__Petunjuk Tugas__: Tulis ulang tanpa mengubah apa pun bagian teks berita tentang kemarahan Gubernur Laiskodat di bawah ini, mulai dari "Gubernur Laiskodat menegaskan, jika" sampai "jangan pakai asumsi.", kedua bagian itu ikut disalin.

__Teks Sumber__:
Polkam  

Gubernur Laiskodat Marah, Sejenak Suasana Sidang DPRD NTT Hening

Avatar photo

KUPANG, DELEGASI.COM – Suasana sidang Paripurna DPRD NTT sejenak hening, ketika Gubernur Viktor Bungtilu Laiskodat marah dan mengancam Fraksi Demokrat Solidarita Pembangunan NTT untuk mengambil langkah hukum saat berpidato di depan Sidang DPRD NTT, Rabu (8/7/2020).

Rupanya kemarahan Gubernur Laiskodat itu dipicu pembacaan Pendapat Akhir Fraksi Demokrat Solidarita Pembangunan NTT yang oleh Gubernur Laiskodat dianggap menuding Pemprov NTT melakukan korupsi

 

Dalam pidatonya dengan nada tinggi dan disertai ancaman itu, Gubernur Viktor Laiskodat mendesak Fraksi Demokrat Solidaritas, Pembangunan DPRD NTT untuk membuktikan oknum siapa yang melakukan korupsi di jajaran pemerintahan provinsi NTT.

“Khusus dalam pemerintahan saya, jika ada yang korupsi, tunjuk di muka saya, jangan baca di podium ini lalu tidak ada nama orang itu, kasih ke saya. Kalau dalam satu minggu ini tidak sebutkan nama, saya akan pertimbangkan untuk mengambil langah hukum,” sebut Gubernur Laiskodat.

Rapat Paripurna itu dipimpin oleh Ketua DPRD Provinsi NTT, Ir. Emiliana J. Nomleni didampingi Wakil Ketua, Dr. Inche Sayuna, Christ Mboeik, dan Aloisius Ladi dengan agenda penyampaian pendapat akhir fraksi atas laporan pertanggungjawaban pelaksanaan APBD Provinsi NTT tahun 2019.

Gubernur Laiskodat menegaskan, jika dalam pemerintahannya diketahui ada aparat yang bermain-main maka akan ditindak tegas, asalkan dugaan yang disampaikan benar-benar didukung dengan bukti yang akurat, jangan pakai asumsi.

“ Jangan pakai asumsi dan menduga duga. Saya minta saudara Sekda untuk mempersiapkan langah-langah lain jika tidak disebutkan siapa orangnya. Saya minta semua yang ada dalam forum ini jika ada dugaan dimana-mana ada yang main proyek maka perlu dievaluasi apalagi ada penyuapan seperti yang disampaikan tadi,” ujar Gubernur.

Gubernur Laiskodat mengatakan, tidak boleh dalam semangat kebersamaan lalu mengeluarkan tuduhan tanpa ada bukti-bukti hukum.

__Daftar Item__:
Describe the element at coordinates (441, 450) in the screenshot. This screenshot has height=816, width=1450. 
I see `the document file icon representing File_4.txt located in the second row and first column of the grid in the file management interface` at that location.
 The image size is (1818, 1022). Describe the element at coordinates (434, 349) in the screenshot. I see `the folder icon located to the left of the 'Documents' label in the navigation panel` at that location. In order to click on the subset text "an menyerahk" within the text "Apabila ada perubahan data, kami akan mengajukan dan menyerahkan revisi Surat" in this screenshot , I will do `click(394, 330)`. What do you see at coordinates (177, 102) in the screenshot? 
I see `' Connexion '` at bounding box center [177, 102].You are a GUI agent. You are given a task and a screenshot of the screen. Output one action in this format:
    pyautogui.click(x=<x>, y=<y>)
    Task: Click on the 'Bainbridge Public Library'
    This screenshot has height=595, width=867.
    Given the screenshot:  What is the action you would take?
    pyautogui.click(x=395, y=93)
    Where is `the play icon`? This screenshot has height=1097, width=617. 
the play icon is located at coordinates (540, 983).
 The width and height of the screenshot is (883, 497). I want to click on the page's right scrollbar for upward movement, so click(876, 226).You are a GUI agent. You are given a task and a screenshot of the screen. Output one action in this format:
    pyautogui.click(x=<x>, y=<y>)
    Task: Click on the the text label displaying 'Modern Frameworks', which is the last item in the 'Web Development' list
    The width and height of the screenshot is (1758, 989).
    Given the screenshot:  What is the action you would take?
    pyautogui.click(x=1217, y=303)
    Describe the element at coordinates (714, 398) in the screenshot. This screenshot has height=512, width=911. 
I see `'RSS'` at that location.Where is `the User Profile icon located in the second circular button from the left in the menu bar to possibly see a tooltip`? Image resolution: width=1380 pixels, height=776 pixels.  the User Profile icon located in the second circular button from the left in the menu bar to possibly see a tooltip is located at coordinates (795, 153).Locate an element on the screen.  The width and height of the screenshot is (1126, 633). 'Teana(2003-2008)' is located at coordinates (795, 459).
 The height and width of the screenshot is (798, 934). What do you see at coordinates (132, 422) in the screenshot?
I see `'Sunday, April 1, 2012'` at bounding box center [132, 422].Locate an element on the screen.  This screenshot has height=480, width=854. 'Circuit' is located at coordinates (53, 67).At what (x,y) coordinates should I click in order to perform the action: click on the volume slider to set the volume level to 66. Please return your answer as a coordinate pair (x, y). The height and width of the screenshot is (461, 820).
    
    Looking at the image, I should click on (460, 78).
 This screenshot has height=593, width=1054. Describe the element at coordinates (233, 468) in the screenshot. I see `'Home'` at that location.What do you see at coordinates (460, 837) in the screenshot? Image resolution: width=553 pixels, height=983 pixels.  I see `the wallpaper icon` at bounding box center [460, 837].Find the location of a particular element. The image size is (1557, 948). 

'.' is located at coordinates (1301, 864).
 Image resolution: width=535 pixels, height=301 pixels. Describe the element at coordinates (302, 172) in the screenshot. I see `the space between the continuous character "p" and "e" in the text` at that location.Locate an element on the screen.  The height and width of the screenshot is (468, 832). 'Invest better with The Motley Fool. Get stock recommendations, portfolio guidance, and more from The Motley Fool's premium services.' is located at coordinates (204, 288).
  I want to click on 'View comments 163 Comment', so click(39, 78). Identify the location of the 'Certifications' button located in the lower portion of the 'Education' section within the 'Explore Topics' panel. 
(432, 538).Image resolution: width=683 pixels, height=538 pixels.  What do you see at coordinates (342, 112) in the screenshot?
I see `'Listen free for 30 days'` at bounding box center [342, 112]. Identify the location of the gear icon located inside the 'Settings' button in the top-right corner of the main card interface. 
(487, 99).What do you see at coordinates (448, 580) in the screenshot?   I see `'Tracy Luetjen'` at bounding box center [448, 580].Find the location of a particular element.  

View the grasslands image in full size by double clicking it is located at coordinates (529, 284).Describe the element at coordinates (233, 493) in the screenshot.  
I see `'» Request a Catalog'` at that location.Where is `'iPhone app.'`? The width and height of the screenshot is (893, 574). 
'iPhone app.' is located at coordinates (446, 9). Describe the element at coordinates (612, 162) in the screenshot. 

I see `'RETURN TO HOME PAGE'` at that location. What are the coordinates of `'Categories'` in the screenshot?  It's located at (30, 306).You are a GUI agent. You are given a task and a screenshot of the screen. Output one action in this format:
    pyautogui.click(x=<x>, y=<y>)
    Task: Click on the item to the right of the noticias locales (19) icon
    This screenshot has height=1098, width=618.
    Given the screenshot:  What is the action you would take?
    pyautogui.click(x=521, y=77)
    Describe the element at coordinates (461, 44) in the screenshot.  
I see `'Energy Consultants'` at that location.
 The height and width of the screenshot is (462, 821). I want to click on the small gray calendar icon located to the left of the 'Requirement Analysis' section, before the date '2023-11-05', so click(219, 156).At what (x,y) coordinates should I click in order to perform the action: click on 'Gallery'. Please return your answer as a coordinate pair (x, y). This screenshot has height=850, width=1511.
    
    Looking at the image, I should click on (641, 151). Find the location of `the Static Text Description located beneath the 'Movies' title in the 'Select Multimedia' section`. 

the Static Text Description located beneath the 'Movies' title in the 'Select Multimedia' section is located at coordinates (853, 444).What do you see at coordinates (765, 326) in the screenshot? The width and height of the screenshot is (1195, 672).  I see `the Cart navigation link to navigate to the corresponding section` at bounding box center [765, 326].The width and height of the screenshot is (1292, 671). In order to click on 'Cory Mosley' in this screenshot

__Jawaban Tugas__:
Gubernur Laiskodat menegaskan, jika dalam pemerintahannya diketahui ada aparat yang bermain-main maka akan ditindak tegas, asalkan dugaan yang disampaikan benar-benar didukung dengan bukti yang akurat, jangan pakai asumsi.